Eventually, darkness having fallen like blackout curtain into my exhausted headspace, I was at San Remo, ready to cross the PI bridge. Arrived in utter darkness. Sleep before midnight came easy – waking at 3.30 was also surprisingly effortless. White lines and three-cylinder noises thrumming still through my sleep-deprived mind, the GOR was finally, joyously, ticked off my bucket list.

A Good Sport

Last time I rode a Triumph it was the whale-sized 2.3-litre in-line triple thing – the touring version as if the ‘normal’ one wasn’t over-the-top enough. For the GOR, or any other form of riding, the Triumph Tiger Sport I had this time was a massively more useable, practical and fun prospect.

Not as exciting or simply gorgeous as a Ducati, not as performance-oriented as a big KTM, and not as clichéd or odd as a BMW. It is nonetheless much more funky than a Japanese four, more sporty than most harder-core adventure bikes and more practical than most. You could even give your sliders and scrapers a decent skim on a trackday, I’ll wager.
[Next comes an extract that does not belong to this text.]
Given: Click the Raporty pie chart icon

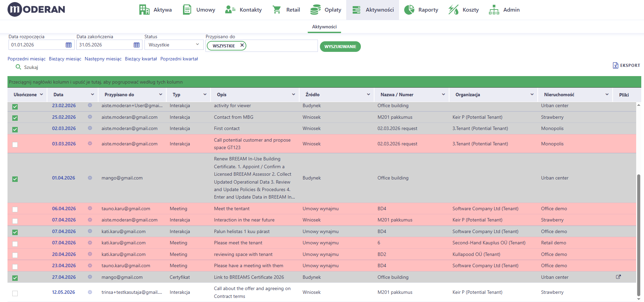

The bright red Tiger Sport, thanks to its phenomenally wide swing-mounted panniers the size of land-train fuel tanks, swallowed all my outsize undercrackers and smuggled haggis fritters no bother, but (almost inevitably) got some gas station barrier paint scraped onto them. And badly enough that I had to borrow some T-Cut from one of the WSBK race teams, which fixed them up
a treat.

Remember not to filter in cities with the panniers on and remember you are in Victoria in terms of overall speed attenuation. The Tiger was a soothing beast to play with for my jetlagged sense of space and time. From day one, to the very last afternoon in my care.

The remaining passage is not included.